* Work request
Repeat the records in full. No pictures belong in the copy.

===== Records for the exercise =====

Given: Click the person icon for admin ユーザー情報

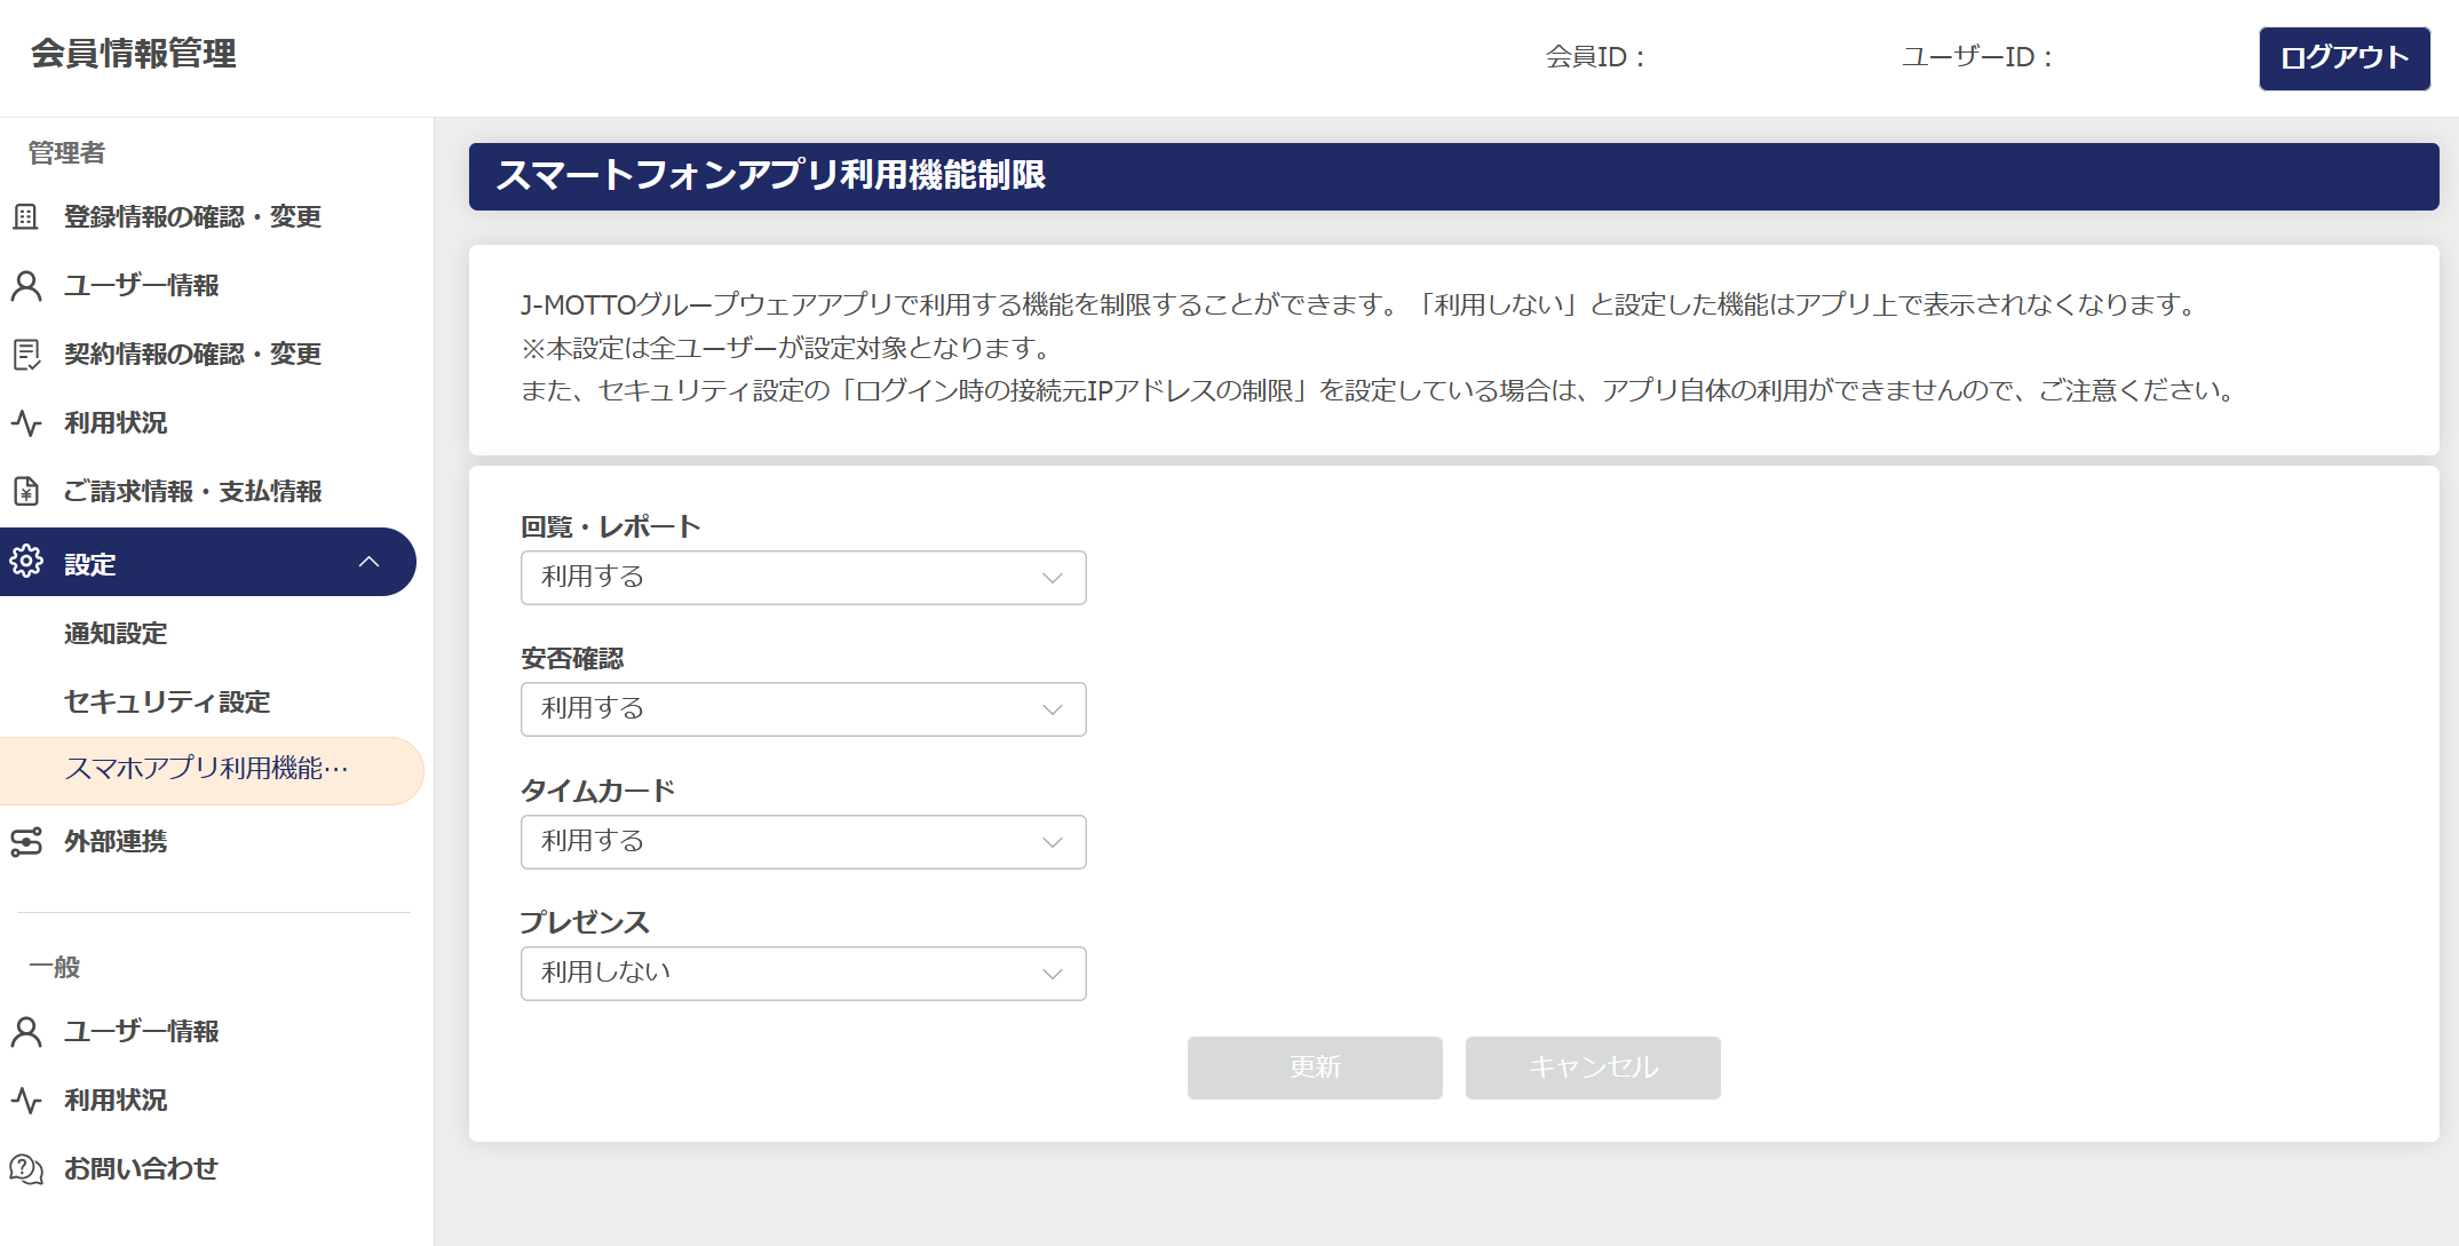Looking at the screenshot, I should point(26,286).
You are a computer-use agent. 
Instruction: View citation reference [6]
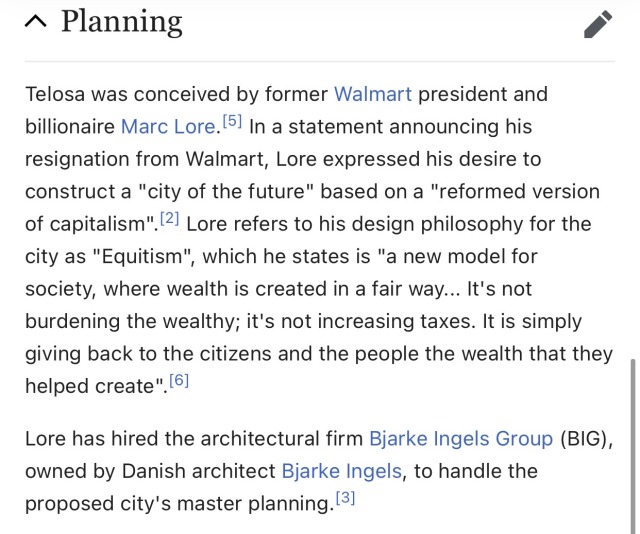[178, 380]
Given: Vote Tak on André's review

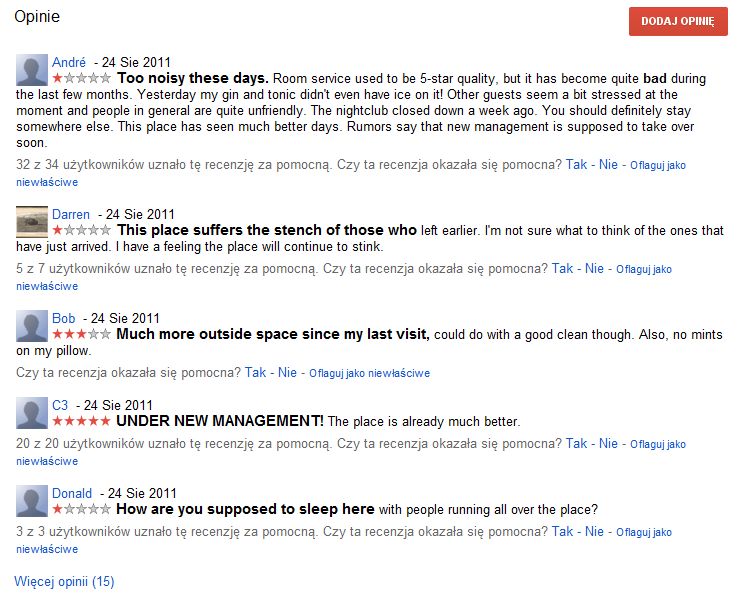Looking at the screenshot, I should coord(576,165).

=====

* Solution to the exercise
Given: Click the person icon for admin ユーザー情報

Looking at the screenshot, I should point(26,286).
You are a computer-use agent. 
Instruction: View citation reference [6]
[178, 380]
Given: Vote Tak on André's review

Looking at the screenshot, I should coord(576,165).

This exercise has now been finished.